Web-interfaces are spoiled: Why do you need Infrastructure-as-Code?

Developers often forget about infrastructure, relying on the magic of clouds. And it really works simply and conveniently, set up in a few clicks in the cloud resources control panel. Right up until it irreversibly dies along with your data or leads to an interesting bill with many zeros at the end of the month. The idea of an easy-to-use web-interface is spoiled.

Therefore, today we will talk about Infrastructure-as-a-Code (IaC):
  • Web interfaces initially lower the barrier to entry, but later they will negatively impact your business.
  • What is Terraform, Ansible, and how do we describe the desired state of infrastructure in code. The magic of declarative configuration.
  • You should be able to decommission a configured server at any time and deploy identical ones in new regions within minutes. Migration in a few lines of commands if IaC is set up correctly.
  • Don't have time to write infrastructure documentation? Your code does it for you.
  • What is the source of truth and why it makes life easier for your engineers.
Your application needs to run somewhere
Teams that consist mainly of developers are primarily focused on their part of the task, related to writing and maintaining the application itself. All the infrastructure on which all this will run is often perceived as something that exists on its own. "Let's put part of the data in the database, and part will be thrown into that S3 bucket." And then it should kind of work magically.
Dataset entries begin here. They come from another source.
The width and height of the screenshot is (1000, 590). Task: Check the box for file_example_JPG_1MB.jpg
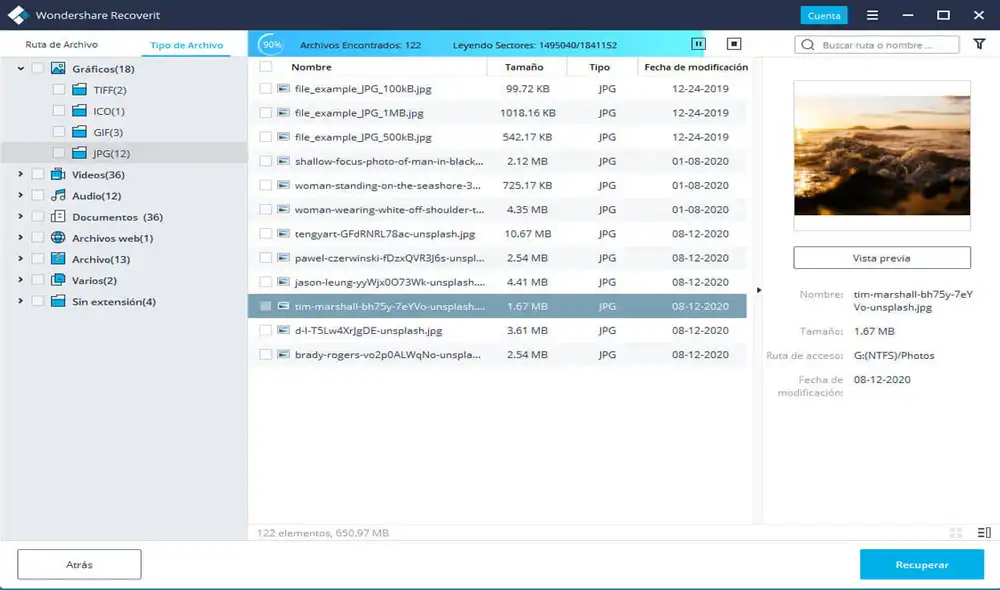coord(266,113)
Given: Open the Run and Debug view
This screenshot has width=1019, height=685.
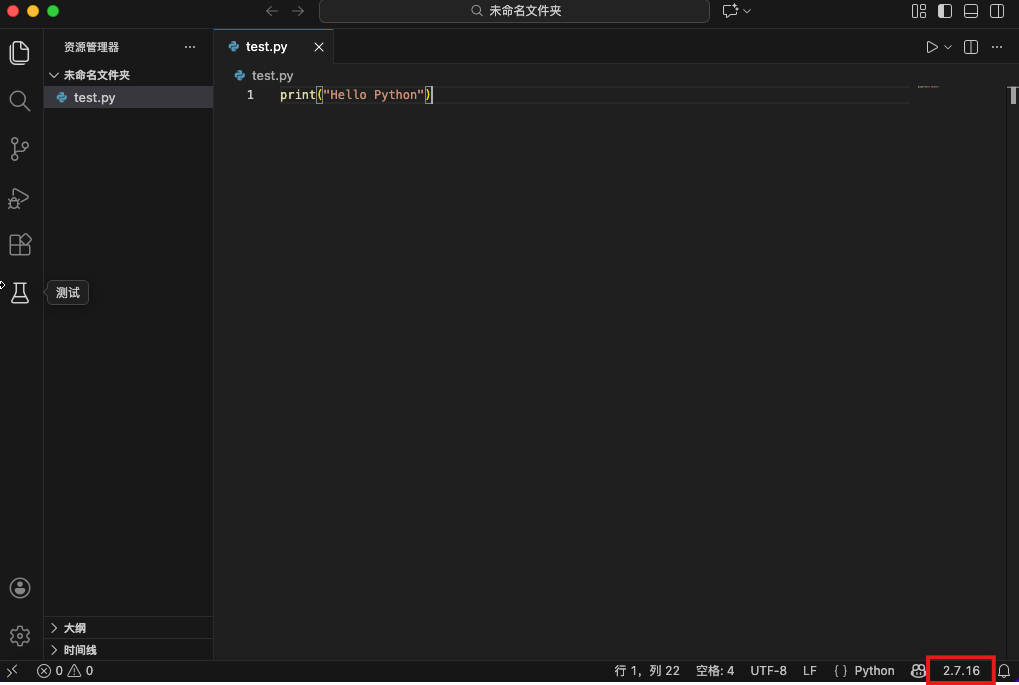Looking at the screenshot, I should pos(19,198).
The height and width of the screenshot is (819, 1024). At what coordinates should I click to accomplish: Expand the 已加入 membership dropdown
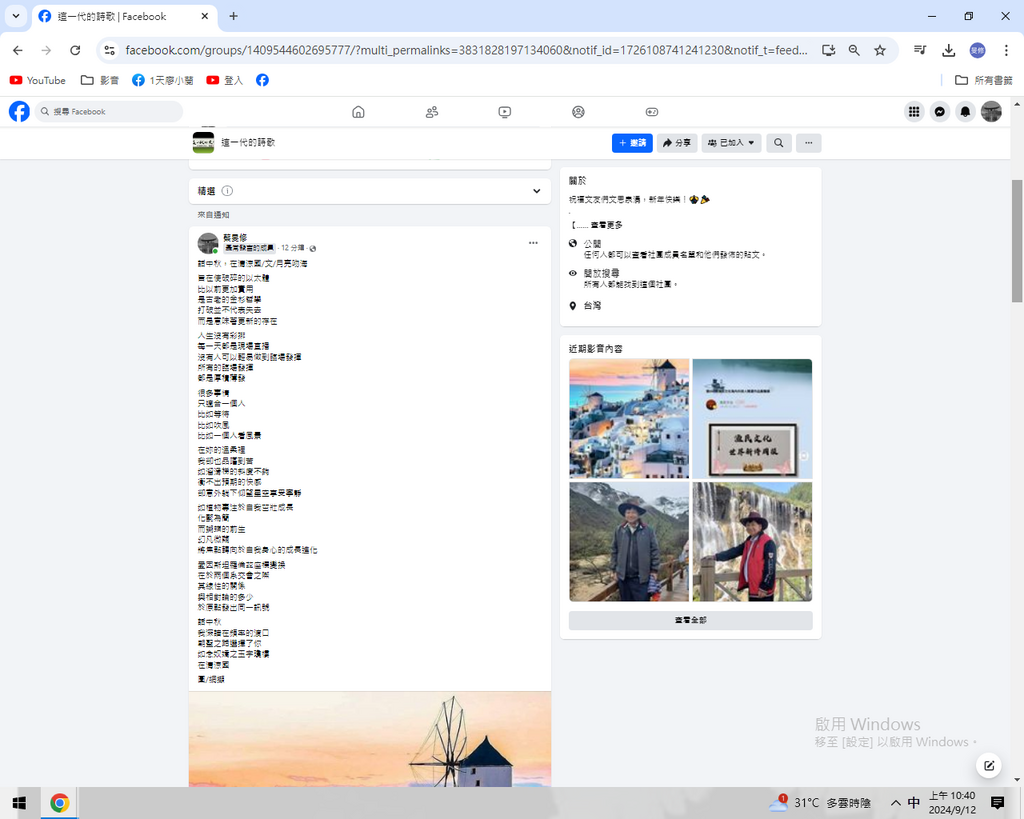coord(731,143)
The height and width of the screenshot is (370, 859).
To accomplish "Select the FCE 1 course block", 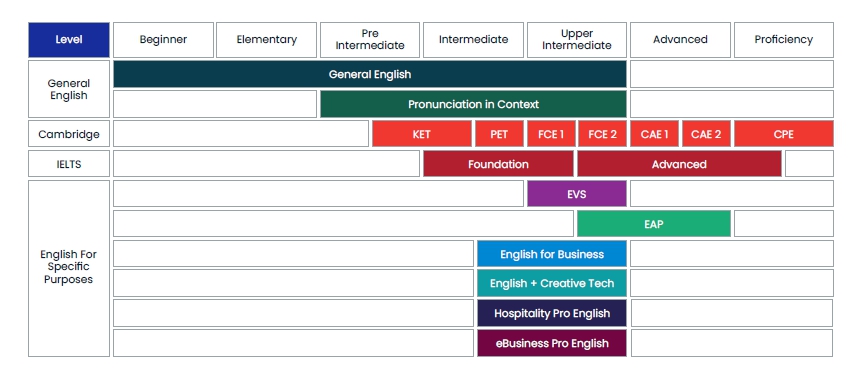I will (x=551, y=134).
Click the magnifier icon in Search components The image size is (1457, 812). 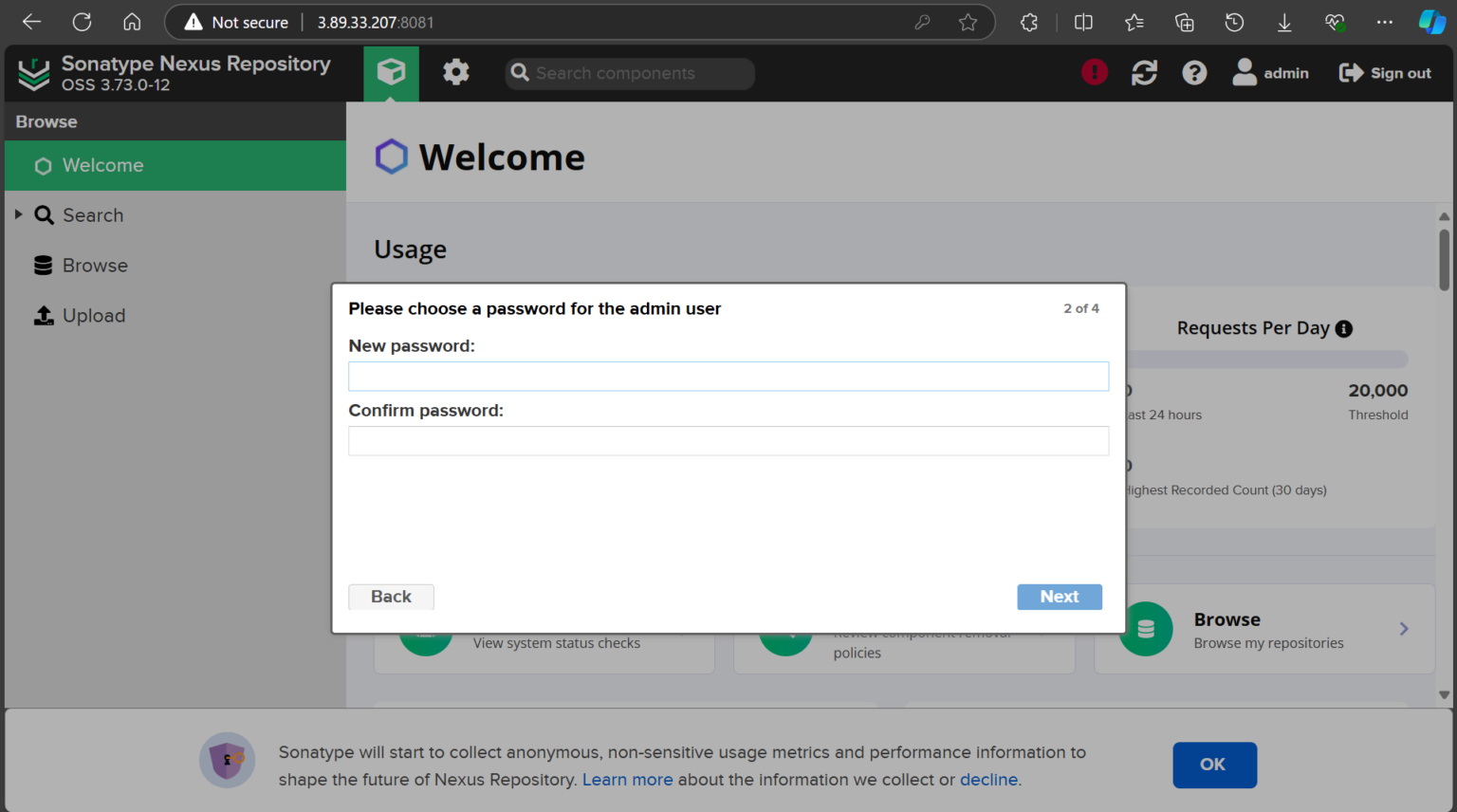519,73
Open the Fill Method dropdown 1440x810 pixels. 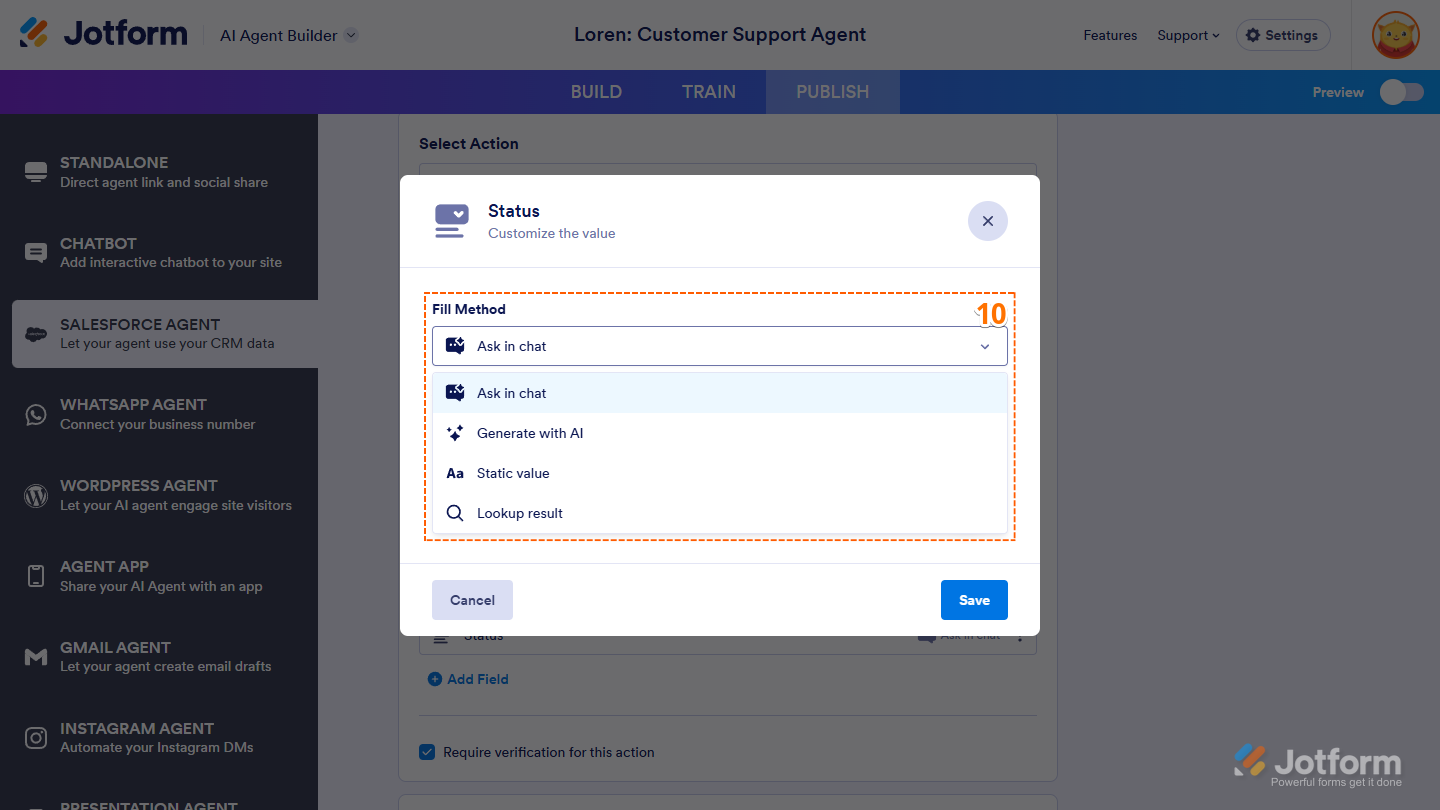[719, 346]
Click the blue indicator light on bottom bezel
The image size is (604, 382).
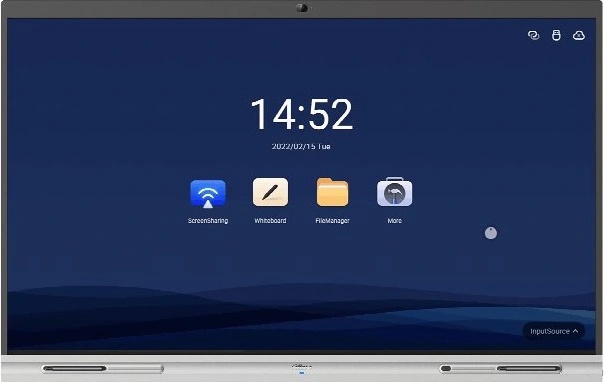tap(302, 373)
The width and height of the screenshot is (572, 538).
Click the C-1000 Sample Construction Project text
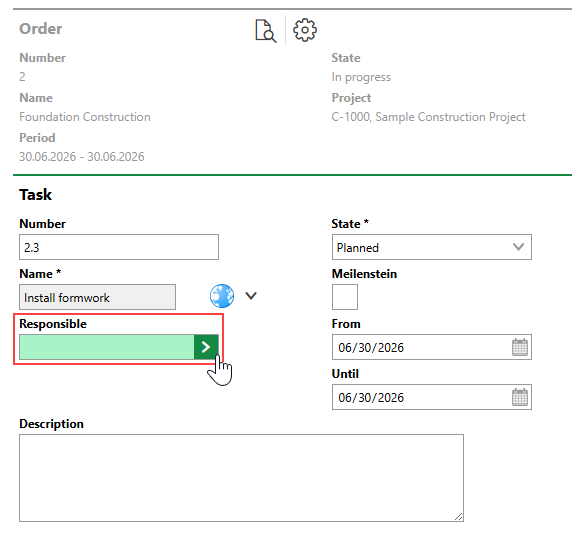pos(428,117)
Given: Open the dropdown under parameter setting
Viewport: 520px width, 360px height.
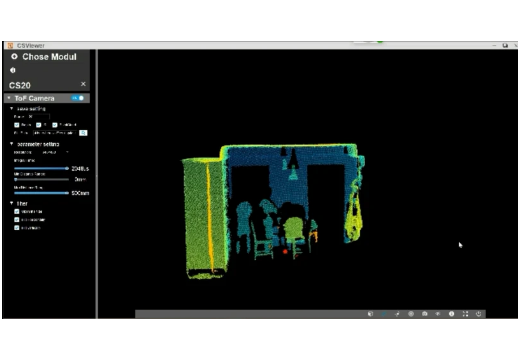Looking at the screenshot, I should pos(55,152).
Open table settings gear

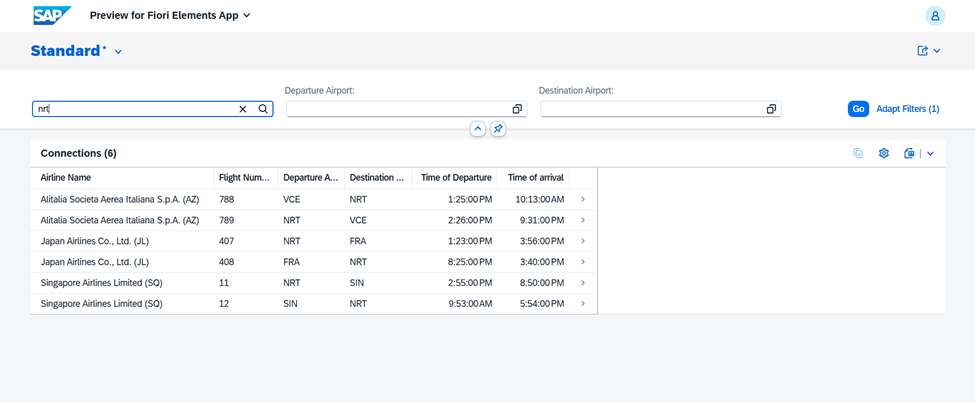pyautogui.click(x=884, y=154)
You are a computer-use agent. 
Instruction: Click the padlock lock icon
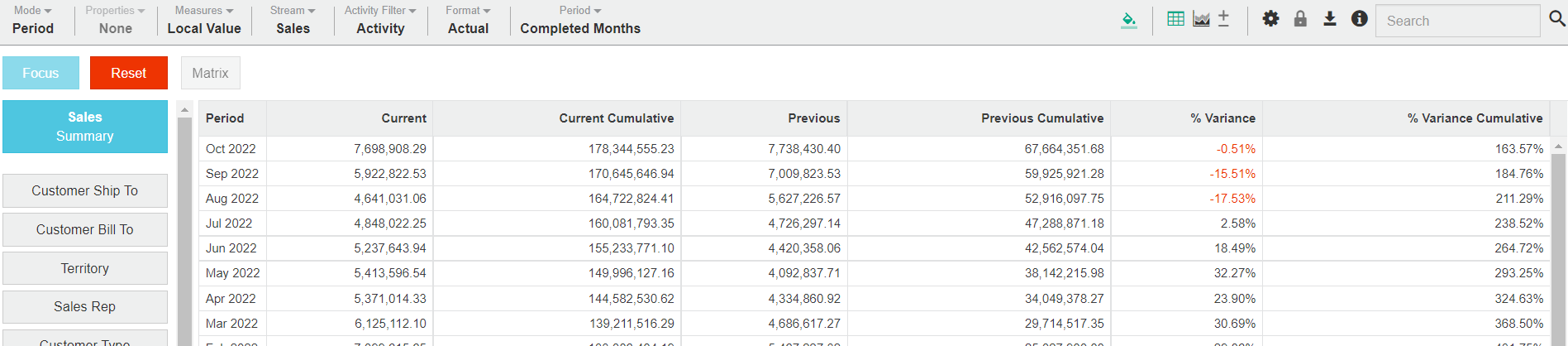pyautogui.click(x=1300, y=19)
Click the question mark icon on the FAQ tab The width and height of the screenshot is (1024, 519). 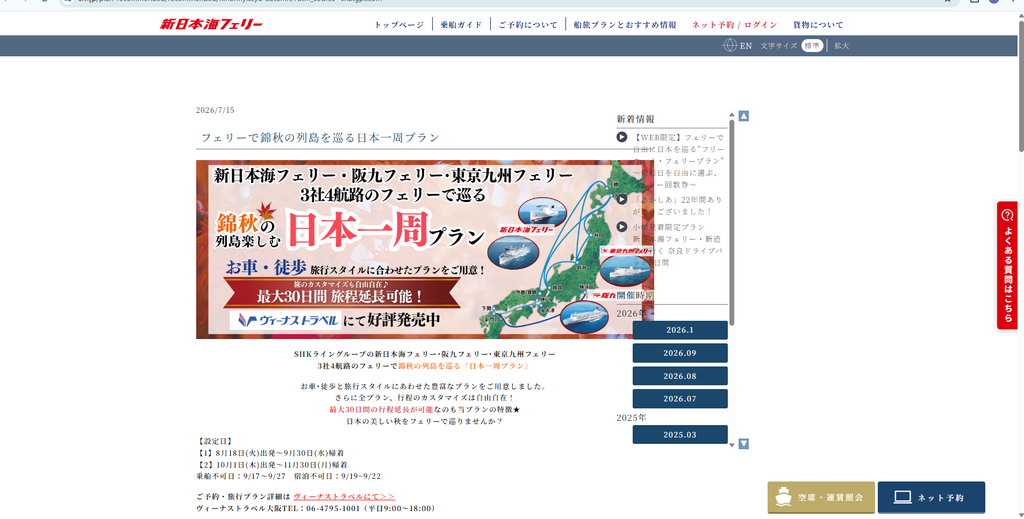(x=1007, y=215)
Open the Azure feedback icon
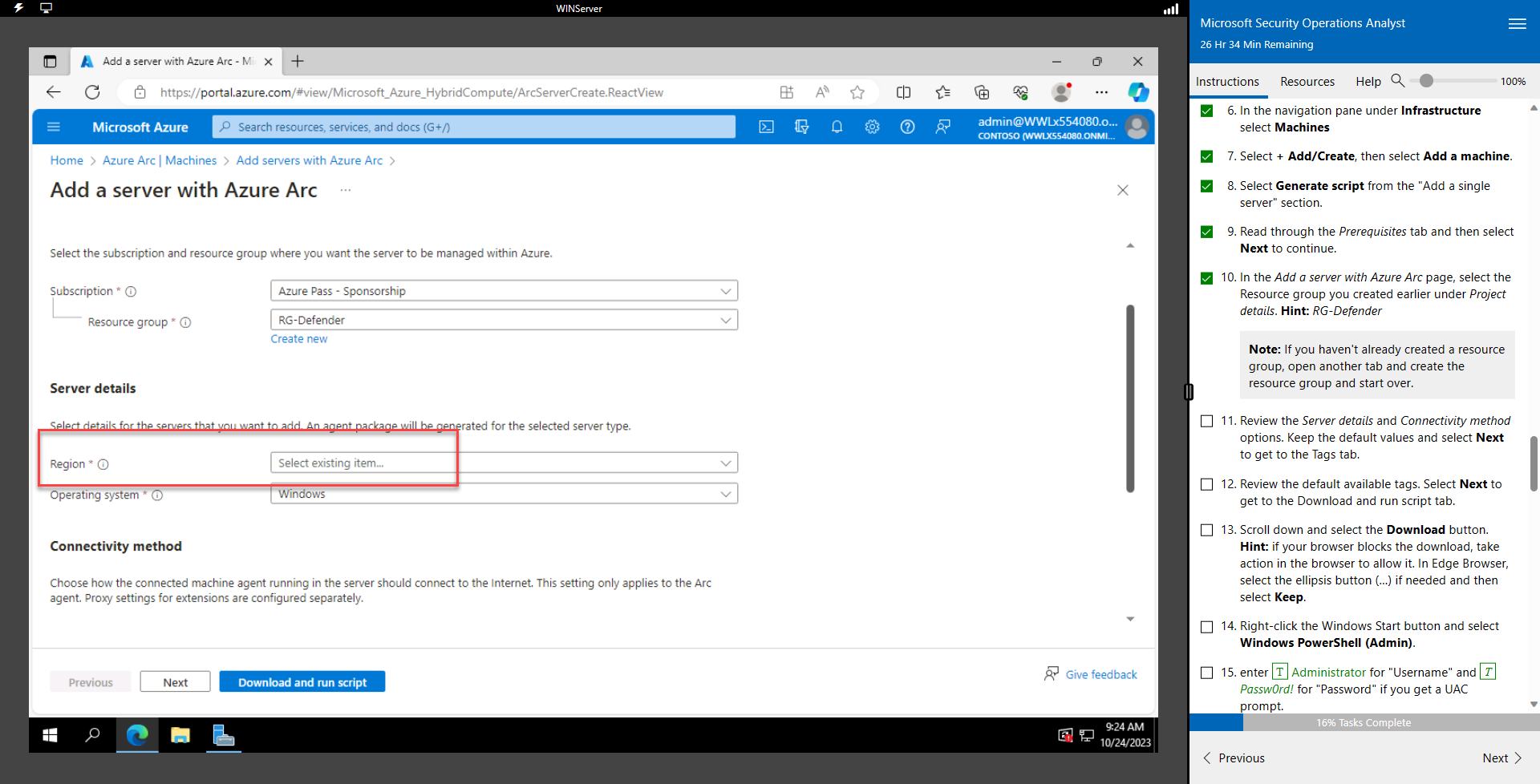 click(942, 127)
The problem is that there are no clouds. There are only other people's servers for which you are not responsible. They also have their own limitations, application features, and need to be properly configured. For example, you quickly created an account in AWS or another cloud, linked a credit card, created an S3 bucket, and started dumping some intermediate application data there in a multi-threaded mode. After a few months, you suddenly realize that the storage bill is growing, while the amount of data seems unchanged. The problem may be that you forgot to explain to the cloud what to do with partially uploaded data. If data is constantly being uploaded through unstable channels, such as from users' phones through mobile networks, the bucket will remain with partially uploaded fragments.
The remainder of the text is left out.